(Records excerpted from a collection)
--------------------------------------------------
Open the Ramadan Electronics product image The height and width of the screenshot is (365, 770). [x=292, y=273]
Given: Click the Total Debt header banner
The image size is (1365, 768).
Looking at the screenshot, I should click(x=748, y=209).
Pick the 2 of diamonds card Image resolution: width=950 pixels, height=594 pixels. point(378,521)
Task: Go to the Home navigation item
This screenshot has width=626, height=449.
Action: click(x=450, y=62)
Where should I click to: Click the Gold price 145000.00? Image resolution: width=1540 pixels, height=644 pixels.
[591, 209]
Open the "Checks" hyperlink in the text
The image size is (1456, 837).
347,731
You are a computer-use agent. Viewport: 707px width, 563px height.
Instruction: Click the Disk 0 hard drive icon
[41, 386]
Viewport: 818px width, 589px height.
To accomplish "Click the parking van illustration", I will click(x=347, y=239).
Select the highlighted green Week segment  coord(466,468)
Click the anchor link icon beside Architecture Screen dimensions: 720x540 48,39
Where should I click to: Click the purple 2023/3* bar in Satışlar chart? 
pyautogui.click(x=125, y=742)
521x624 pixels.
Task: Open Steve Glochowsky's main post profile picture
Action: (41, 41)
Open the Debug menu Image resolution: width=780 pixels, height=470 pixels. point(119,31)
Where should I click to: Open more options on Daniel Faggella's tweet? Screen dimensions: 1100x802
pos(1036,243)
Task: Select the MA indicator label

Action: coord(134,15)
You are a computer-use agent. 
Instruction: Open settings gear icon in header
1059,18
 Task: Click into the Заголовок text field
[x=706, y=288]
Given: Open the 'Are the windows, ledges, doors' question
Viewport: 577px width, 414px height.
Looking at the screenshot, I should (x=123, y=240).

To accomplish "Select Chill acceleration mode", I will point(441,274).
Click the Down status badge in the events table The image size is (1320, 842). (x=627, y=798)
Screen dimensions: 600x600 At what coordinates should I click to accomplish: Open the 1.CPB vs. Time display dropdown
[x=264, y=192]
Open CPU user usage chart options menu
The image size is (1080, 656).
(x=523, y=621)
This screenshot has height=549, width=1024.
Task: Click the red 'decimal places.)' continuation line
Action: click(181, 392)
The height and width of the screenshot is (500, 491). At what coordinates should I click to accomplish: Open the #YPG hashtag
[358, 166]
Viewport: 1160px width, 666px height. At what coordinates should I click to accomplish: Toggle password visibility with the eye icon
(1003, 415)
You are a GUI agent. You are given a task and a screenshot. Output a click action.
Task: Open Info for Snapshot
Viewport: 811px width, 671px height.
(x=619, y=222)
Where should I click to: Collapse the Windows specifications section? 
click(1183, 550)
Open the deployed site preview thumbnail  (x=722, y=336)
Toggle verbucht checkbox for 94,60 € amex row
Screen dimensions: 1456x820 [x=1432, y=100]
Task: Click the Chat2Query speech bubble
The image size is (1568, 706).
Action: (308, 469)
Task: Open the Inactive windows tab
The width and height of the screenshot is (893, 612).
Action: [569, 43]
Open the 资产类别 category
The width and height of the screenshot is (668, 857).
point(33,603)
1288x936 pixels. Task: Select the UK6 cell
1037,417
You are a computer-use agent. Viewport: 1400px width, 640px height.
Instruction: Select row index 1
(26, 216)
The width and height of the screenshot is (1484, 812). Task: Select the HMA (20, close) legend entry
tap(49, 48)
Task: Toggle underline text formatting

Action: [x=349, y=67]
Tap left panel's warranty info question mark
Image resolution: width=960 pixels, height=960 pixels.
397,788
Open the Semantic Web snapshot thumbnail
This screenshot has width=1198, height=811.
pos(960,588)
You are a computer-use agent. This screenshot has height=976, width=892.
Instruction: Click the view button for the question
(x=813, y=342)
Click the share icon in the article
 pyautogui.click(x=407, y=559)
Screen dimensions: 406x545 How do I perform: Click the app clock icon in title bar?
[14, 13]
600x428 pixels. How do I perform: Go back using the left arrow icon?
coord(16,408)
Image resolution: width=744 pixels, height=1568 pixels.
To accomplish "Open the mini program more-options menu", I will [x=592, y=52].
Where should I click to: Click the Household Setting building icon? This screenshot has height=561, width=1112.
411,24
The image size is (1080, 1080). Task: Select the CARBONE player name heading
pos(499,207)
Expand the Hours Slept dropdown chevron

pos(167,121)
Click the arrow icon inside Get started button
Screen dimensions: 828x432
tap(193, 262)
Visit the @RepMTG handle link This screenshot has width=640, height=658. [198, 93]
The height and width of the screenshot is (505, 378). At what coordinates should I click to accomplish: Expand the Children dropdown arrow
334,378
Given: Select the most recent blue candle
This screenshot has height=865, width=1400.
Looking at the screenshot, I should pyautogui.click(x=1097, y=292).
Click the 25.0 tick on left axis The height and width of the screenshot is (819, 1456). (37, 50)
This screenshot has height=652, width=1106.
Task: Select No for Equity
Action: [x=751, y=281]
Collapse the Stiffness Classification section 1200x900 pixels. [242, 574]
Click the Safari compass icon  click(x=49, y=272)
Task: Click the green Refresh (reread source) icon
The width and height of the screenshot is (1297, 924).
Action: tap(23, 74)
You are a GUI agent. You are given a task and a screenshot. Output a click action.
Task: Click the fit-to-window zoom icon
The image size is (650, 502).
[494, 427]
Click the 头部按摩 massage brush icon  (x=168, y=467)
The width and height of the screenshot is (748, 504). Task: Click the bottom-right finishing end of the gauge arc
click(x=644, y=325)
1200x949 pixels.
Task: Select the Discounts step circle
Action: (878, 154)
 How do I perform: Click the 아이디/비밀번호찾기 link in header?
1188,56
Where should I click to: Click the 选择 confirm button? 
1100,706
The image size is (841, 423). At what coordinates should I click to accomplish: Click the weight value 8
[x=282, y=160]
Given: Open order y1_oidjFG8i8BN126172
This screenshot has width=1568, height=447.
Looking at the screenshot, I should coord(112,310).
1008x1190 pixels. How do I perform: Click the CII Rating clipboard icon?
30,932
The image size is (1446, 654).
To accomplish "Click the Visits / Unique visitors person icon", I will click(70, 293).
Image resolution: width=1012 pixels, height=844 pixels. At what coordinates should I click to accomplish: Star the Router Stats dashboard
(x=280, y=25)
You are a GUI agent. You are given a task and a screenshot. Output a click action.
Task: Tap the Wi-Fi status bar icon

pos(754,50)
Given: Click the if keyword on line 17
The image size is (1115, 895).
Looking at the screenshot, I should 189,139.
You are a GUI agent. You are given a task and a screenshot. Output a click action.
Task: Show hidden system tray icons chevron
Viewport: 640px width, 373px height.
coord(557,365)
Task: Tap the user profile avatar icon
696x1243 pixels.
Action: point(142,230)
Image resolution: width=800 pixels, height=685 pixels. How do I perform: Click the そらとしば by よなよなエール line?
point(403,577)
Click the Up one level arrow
--------------------------------------------------
- _Work instruction_:
Copy every line of the records above that holds the word "computer".

- _Task response_:
You are a computer-use agent. Viewport: 707px width, 563px height.
You are a computer-use agent. 
You are a computer-use agent. Viewport: 1400px width, 640px height.
You are a computer-use agent. This screenshot has height=976, width=892.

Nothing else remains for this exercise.